The Affair tells the torrid story of a lustful and complex affair of Noah, a Brooklyn teacher, novelist and father of four who becomes infatuated with Alison, a grief stricken waitress. Let’s be frank, a man who narrates his affair can only be interesting for about five minutes. However, the show does something unique that pulls viewers in. The show tells the exact same plot but switches perspectives halfway through. The saying it takes two to tango rings true in this instance. The show highlights the subjective nature of “truth” and how it destroys relationships. While Noah’s memory is basically a romanticized view of an affair that teems on cinematic porn, Allison is the frail doe-eyed victim in her eyes. Not to mention, there is an injection of a third layer – we know that both Noah and Alison are telling their account of their affair in an interrogation room. We know someone is dead but whom?
James Bay – The Chaos and the Calm
Ever since hearing Bay cover Four Five Seconds (stop, drop and go listen!) I’ve been hooked, and so has the world. Following four EPs and grabbing the Brit Award for Critic’s Choice, The Chaos and the Calm is Bay’s full-length debut. It’s hard not to be hypnotized by Bay’s throaty voice over top his acoustic guitar. The melodies throughout the album, despite some songs being about heartbreak and loss, have uplifting qualities, giving an optimistic vibe. Being raised on a staple diet of classic rock, Bay effortlessly changes gear on tracks like Collide, When We Were On Fire, and Best Fake Smile. What will truly listeners get excited is the mix between storytelling, casual grittiness and intense emotion. James Bay is simply an awesome musician. He is a troubadour of his craft and pulls influence from the soulful blues to rugged soft rock, and back to twangy folk music. If you’re ever going to do your ears a favor, listen to this album.
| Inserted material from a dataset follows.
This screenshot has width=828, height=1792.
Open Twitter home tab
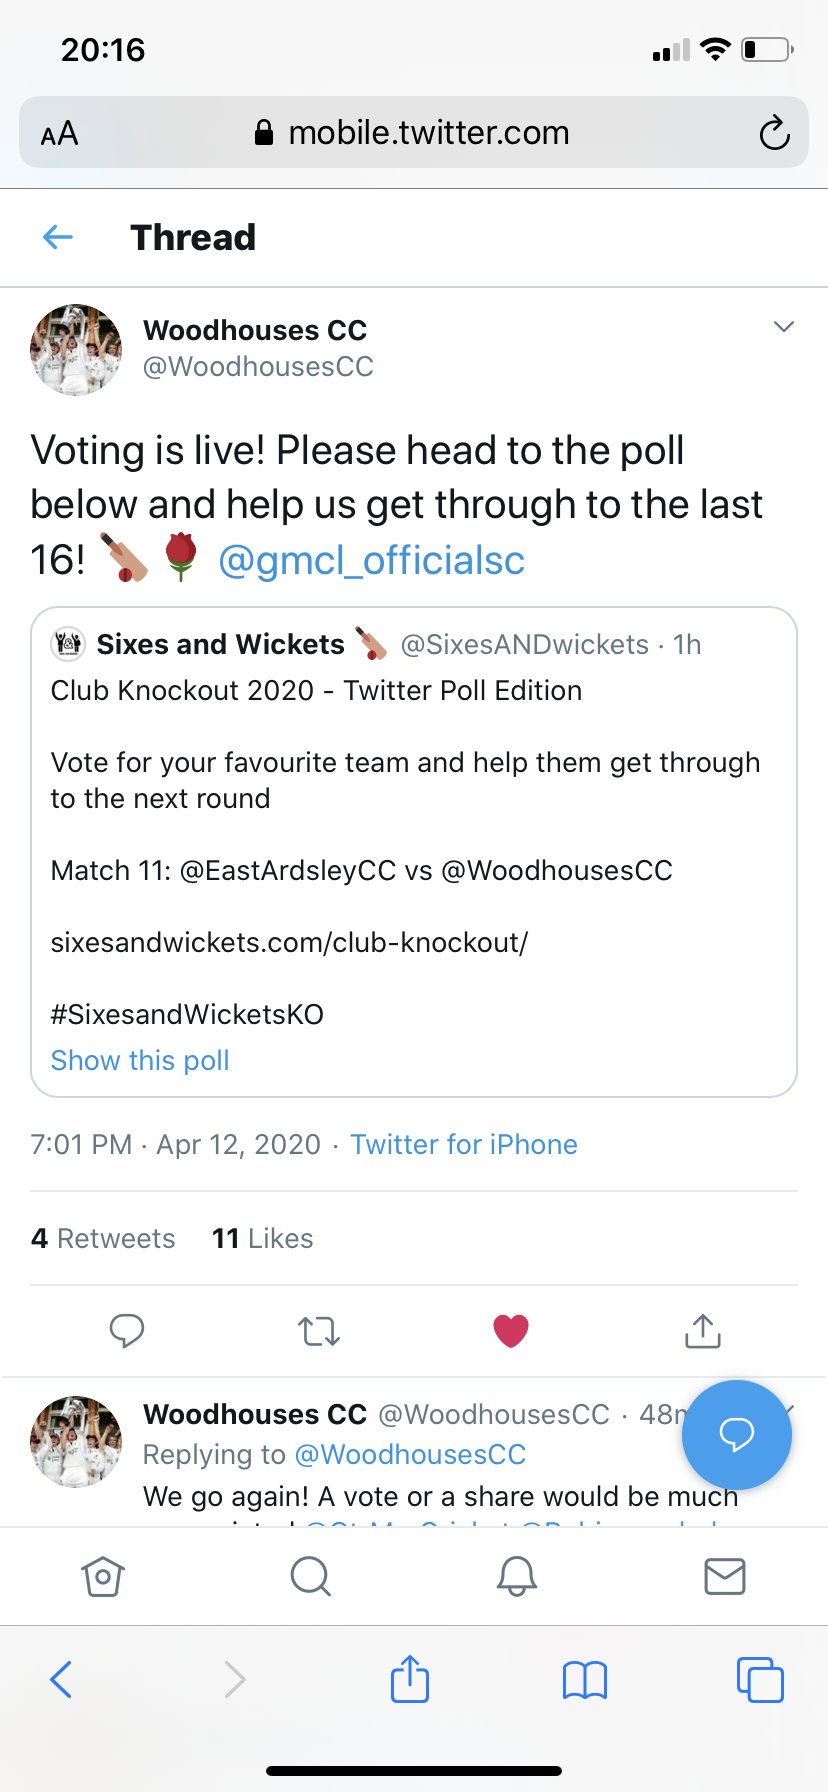pos(102,1577)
If you’re going to listen to one song: Scars. It took him two years to finish. The song tells the whole story, with the melodies mimicking the ups and downs of a relationship. He claims it’s a heartfelt plea to make a relationship work.
Kendrick Lamar – To Pimp A Butterfly
Scrawled in handwriting beneath the photograph of Kendrick Lamar’s previous album Good Kid M.A.A.D City were the words “A Short Film By Kendrick Lamar.” While Good Kid M.A.A.D City, a sprawling album about escaping the violence of Compton, may have been Lamar’s short film, his latest album, To Pimp a Butterfly is surely his feature film. Running an expansive 79 minutes, Lamar’s staggeringly ambitious sophomore album explores race, black culture, sexuality, and success through jazz infused hip-hop. Upon first listen, the album may sound overwhelming, and that’s because, quite simply, it is. Each song is layered with dense jazz instrumentation, spoken interludes, speeches, and the sounds of live crowds. There are triumphant highs, as Lamar raps and croons about self love to a live audience on “I”, and harrowing lows, with Lamar’s voice crackling to the sounds of a saxophone as he contemplates suicide in a hotel room on “U”. The songs are honest, and bare, with Lamar often holding a mirror up to his self, reflecting on his own successes and failures. A criticism of the album may be that it’s too dense. It is certainly a collection of songs that were not made for easy listening, or for being played in the background. To Pimp a Butterfly demands attention, and some may be reluctant to provide that full attention. But for those who listen to music for its nuances, intricacies, and artistry, To Pimp a Butterfly is not only rewarding, but arguably one of the most interesting and refreshing albums in years.
If you’re going to listen to one song: You have to listen to the contrast between the songs U and I. And Mortal Man and Wesley’s Theory. Just listen to the whole thing, start to finish.